- EXERCISE -
Present every line of the records below as a numbered list, omitting blank lines. Leave the pictures out of your answer.

- THE RECORDS -
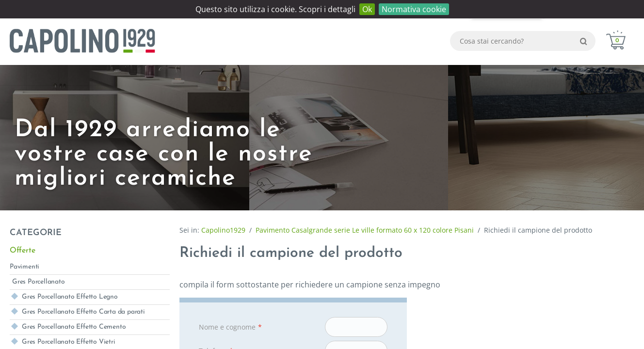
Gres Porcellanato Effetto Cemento (74, 327)
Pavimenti (24, 267)
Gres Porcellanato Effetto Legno (70, 297)
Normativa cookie (414, 9)
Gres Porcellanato (38, 282)
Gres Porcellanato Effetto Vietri (68, 342)
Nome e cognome (230, 327)
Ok (367, 9)
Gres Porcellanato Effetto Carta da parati (83, 312)
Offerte (22, 251)
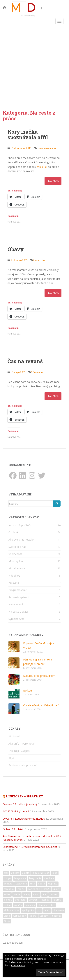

- RESULT OF THE EXERCISE -
1. Gres Porcellanato Effetto Cemento (74, 327)
2. Pavimenti (24, 267)
3. Gres Porcellanato Effetto Legno (70, 297)
4. Normativa cookie (414, 9)
5. Gres Porcellanato (38, 282)
6. Gres Porcellanato Effetto Vietri (68, 342)
7. Nome e cognome (230, 327)
8. Ok (367, 9)
9. Gres Porcellanato Effetto Carta da parati (83, 312)
10. Offerte (22, 251)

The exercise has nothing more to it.